▸ **Stored rows**:
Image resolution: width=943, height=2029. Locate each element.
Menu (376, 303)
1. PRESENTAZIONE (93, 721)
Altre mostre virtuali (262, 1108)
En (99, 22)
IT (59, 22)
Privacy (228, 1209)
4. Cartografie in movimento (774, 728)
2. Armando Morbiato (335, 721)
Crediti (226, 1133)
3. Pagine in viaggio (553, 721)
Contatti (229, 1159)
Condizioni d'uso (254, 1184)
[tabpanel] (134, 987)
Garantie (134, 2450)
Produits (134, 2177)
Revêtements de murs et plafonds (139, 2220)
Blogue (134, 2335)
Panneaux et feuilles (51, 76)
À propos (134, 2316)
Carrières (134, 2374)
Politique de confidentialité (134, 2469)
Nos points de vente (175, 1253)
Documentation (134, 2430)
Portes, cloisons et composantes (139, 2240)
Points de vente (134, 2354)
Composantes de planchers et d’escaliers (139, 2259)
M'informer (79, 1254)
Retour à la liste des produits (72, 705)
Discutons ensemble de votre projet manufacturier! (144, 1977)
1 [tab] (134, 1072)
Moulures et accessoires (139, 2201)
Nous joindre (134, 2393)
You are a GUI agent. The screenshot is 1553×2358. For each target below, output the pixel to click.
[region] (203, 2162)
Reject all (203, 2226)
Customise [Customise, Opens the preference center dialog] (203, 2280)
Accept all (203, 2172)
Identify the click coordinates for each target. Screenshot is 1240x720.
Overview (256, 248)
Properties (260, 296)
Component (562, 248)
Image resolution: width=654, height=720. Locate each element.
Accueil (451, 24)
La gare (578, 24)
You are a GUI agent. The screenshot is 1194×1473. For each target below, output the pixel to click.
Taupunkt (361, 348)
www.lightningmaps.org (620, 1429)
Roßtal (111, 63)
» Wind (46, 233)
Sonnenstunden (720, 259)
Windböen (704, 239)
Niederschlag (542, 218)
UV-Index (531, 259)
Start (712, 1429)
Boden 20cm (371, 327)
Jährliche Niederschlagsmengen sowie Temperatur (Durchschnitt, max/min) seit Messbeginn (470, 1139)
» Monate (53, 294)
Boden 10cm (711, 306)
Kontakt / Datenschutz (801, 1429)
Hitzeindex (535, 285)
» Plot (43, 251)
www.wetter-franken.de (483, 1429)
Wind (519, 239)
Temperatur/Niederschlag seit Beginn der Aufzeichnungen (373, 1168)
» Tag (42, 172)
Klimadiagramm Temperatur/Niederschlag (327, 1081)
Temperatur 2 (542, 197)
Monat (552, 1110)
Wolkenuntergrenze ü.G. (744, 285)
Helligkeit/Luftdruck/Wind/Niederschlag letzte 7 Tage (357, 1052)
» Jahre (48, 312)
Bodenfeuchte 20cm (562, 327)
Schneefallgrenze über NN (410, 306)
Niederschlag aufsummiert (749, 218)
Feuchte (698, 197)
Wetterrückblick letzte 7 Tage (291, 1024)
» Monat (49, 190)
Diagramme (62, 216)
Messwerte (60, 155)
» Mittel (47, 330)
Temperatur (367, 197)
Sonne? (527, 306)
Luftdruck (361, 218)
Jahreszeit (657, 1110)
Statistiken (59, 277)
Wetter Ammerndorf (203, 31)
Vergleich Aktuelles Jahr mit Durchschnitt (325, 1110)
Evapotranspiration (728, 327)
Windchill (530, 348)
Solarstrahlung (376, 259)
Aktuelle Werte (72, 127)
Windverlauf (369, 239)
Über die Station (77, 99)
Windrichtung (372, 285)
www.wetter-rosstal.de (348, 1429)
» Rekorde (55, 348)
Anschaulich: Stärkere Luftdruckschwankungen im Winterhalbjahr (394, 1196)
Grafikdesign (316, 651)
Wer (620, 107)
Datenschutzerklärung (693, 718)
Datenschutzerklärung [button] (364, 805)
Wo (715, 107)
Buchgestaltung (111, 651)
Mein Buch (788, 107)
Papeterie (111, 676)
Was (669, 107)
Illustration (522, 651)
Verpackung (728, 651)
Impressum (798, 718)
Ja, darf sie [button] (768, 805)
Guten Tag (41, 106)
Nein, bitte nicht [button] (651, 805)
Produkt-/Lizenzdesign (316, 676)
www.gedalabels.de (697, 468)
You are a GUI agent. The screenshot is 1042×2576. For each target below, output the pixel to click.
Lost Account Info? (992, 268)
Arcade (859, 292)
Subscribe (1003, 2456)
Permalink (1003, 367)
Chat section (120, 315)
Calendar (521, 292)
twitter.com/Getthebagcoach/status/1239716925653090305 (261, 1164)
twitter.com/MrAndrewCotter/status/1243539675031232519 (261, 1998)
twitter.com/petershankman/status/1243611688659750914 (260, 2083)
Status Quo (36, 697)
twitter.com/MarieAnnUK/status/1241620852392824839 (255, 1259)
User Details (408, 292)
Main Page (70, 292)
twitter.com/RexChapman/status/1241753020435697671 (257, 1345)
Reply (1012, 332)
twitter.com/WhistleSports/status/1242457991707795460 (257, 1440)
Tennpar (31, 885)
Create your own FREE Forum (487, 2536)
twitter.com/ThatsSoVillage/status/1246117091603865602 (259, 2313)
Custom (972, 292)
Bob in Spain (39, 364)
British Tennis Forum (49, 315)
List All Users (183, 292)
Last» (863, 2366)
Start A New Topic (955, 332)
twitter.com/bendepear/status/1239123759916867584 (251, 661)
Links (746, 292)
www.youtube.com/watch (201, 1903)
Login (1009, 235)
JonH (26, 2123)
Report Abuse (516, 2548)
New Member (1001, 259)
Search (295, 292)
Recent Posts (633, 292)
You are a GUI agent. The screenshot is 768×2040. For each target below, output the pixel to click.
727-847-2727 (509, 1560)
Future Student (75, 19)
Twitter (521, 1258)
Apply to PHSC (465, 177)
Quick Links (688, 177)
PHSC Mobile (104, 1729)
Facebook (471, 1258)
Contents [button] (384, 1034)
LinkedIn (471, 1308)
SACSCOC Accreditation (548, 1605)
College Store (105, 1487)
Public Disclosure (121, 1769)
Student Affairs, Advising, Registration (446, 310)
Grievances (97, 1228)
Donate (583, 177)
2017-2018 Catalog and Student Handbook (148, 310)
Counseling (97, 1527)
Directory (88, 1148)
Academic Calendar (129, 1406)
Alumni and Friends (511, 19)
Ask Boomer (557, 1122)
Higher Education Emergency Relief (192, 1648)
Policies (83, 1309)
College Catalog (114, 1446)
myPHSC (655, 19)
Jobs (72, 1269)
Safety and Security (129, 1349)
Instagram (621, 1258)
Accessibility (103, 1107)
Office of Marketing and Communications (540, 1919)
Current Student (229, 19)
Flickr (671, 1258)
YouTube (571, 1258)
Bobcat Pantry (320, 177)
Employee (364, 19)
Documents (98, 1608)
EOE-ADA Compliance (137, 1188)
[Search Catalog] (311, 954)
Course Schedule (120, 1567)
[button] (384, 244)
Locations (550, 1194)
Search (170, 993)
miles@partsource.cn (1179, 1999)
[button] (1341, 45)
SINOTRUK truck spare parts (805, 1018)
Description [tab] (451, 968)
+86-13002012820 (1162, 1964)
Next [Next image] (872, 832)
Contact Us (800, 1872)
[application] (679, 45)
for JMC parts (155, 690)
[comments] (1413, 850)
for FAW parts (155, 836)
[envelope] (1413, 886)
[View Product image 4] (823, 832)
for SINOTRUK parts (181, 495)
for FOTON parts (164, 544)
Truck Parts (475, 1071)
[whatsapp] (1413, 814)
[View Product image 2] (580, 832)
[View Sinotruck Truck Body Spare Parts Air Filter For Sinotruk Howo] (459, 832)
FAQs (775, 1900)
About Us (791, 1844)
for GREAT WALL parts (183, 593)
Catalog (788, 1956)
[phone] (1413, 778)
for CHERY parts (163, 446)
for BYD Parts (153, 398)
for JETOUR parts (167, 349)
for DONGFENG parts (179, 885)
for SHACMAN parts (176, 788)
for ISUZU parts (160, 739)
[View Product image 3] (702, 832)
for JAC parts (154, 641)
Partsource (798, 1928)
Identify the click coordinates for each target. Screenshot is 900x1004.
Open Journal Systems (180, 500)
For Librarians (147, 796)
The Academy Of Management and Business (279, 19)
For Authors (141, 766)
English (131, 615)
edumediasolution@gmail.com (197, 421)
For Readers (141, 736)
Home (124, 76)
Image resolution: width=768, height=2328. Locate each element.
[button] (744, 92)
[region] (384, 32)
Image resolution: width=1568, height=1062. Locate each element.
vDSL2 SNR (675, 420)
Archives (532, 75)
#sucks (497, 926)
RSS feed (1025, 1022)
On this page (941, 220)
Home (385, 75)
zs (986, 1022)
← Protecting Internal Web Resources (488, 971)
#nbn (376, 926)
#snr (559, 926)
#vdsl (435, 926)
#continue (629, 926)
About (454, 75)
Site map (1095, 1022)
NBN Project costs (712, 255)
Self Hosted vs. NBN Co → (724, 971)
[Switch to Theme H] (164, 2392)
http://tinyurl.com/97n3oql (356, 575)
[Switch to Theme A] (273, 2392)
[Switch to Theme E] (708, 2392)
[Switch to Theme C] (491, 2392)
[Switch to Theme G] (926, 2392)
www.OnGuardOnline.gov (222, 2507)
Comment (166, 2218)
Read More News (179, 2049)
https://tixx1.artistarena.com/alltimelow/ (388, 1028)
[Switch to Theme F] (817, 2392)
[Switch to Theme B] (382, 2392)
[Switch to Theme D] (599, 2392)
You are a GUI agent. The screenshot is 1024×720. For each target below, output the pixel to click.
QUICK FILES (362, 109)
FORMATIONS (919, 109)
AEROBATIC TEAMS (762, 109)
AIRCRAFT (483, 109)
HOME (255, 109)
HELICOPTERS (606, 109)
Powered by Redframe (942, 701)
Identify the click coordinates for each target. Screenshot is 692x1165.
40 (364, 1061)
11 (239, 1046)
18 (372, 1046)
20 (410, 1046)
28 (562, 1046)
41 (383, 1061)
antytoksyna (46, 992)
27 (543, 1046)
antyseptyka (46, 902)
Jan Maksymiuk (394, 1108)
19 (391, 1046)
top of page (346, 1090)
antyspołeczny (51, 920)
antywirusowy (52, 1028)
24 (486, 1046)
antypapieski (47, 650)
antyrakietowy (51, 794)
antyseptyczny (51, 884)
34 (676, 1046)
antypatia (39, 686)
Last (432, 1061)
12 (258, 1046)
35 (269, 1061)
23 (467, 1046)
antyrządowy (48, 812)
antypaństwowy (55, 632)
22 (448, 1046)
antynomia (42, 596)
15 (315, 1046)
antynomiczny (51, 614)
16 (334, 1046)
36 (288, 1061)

▸ **Exercise goal**: Could you rewrite the rows, starting with the one that contains "Klimadiagramm Temperatur/Niederschlag (327, 1081)" and going on through the one that contains "Solarstrahlung (376, 259)", keeping each row's text as is but raising every coordinate by 135?

▸ **Complete answer**:
Klimadiagramm Temperatur/Niederschlag (462, 1216)
Temperatur 2 (677, 332)
Monat (687, 1245)
Wolkenuntergrenze ü.G. (879, 420)
Helligkeit/Luftdruck/Wind/Niederschlag letzte 7 Tage (492, 1187)
» Jahre (183, 447)
Bodenfeuchte 20cm (697, 462)
Schneefallgrenze über NN (545, 441)
Niederschlag aufsummiert (884, 353)
Feuchte (833, 332)
Wetterrückblick letzte 7 Tage (426, 1159)
» Monat (184, 325)
Diagramme (197, 351)
Messwerte (195, 290)
» Mittel (182, 465)
Temperatur (502, 332)
Sonne? (662, 441)
Luftdruck (496, 353)
Jahreszeit (792, 1245)
Statistiken (194, 412)
Wetter Ammerndorf (338, 166)
Vergleich Aktuelles Jahr mit Durchschnitt (460, 1245)
Evapotranspiration (863, 462)
Windchill (665, 483)
Solarstrahlung (511, 394)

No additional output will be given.